Mimo że mianem faworytów byli określani przeciwnicy, AS Monaco świetnie weszło w wyjazdowy mecz i wynik już w 14. minucie otworzył Gelson Martins, który mocnym, płaskim strzałem idealnie wykończył podanie Fode Ballo Toure. Do wyrównania doprowadził Gaetan Laborde, jednak na jego gola kibice musieli czekać aż do 66. minuty.
W 82. minucie Radamel Falcao przejął piłkę w polu karnym Montpelier i uderzył w stronę lewego słupka, a piłka odbijające się od niego wpadła do bramki. Wydawało się więc, że przyjezdni zainkasują komplet punktów i przegonią 17. w tabeli Dijon, jednak w 90. minucie próbujący interweniować Glik kopnął w twarz jednego z rywali i sędzia przyznał gospodarzom "jedenastkę".
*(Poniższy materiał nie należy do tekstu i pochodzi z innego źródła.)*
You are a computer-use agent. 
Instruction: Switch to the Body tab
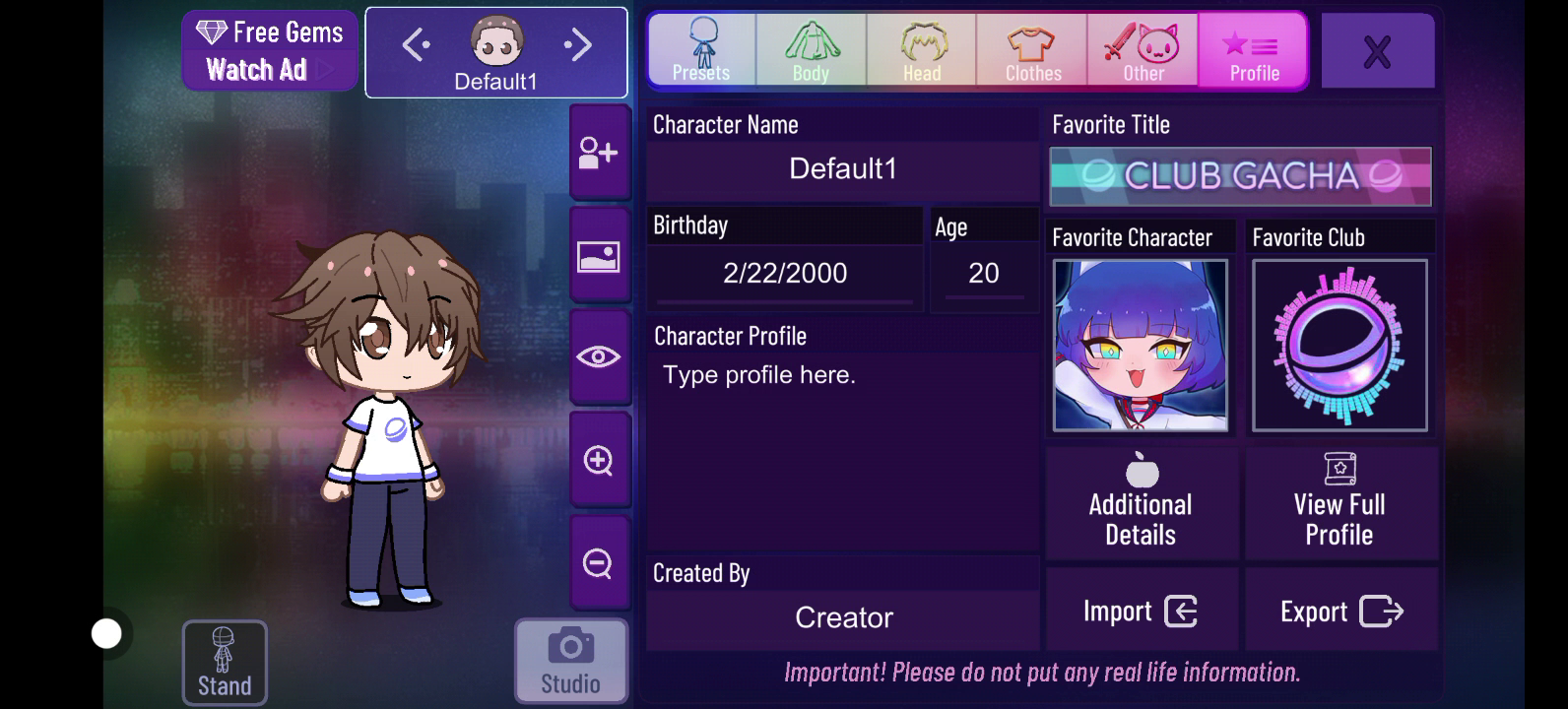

Do ustawionej w odległości jedenastu metrów od bramki piłki podszedł Delort i uderzył w kierunku prawego słupka. Danijel Subasić wyczuł jego intencje i rzucił się w dobrym kierunku, jednak piłka przełamała jego ręce i powoli zaczęła wtaczać się do bramki. Słoweńcowi zabrakło dosłownie ułamka sekundy, by powstrzymać ją od przekroczenia linii bramkowej całym obwodem i sędzia uznał gola.
Tym samym Monaco "zgubiło" dwa punkty i pozostało na odległej osiemnastej lokacie, a sprokurowanie rzutu karnego obciąża konto Glika. Pozostaje wierzyć, że kolejne mecze pójdą już po myśli Polaka i Monaco ucieknie ze strefy spadkowej.
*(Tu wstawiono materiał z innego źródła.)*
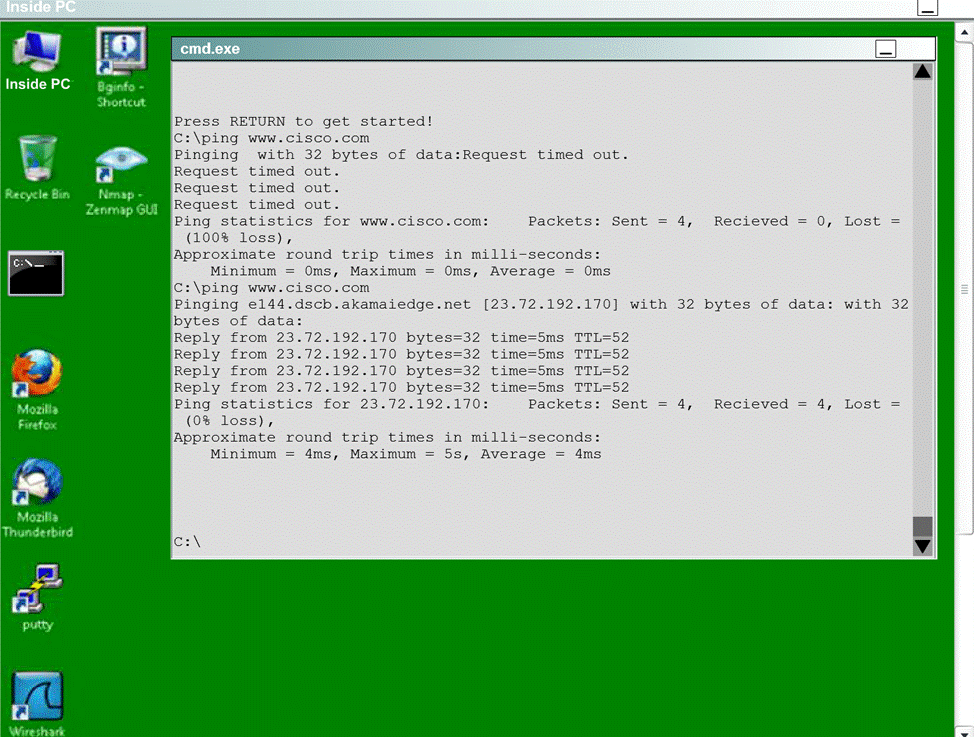
Task: Click the outer window's scroll up arrow
Action: [964, 34]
Montpellier HSC - AS Monaco 2:2 (0:1)
Bramki: Laborde 66', Delort 90+1' - Martins 14', Falcao 82'.
Montpellier: Lecomte - Mendes, Hilton, Congre - Aguilar, Skhiri, Le Tallec, Lasne (59' Skultetić) - Sambia (60' Ristić) - Laborde, Delort.
Monaco: Subasić - Sidibe, Glik, Badiashile, Ballo Toure - Jemerson, Fabregas - Martins, Gołowin (68' Silva), Rony Lopes (90+1' N'Koudou) - Falcao (87' Carlos Vinicius).
Żółte kartki: Shkiri - Falcao, Glik, Jemerson, Carlos Vinicius, Silva.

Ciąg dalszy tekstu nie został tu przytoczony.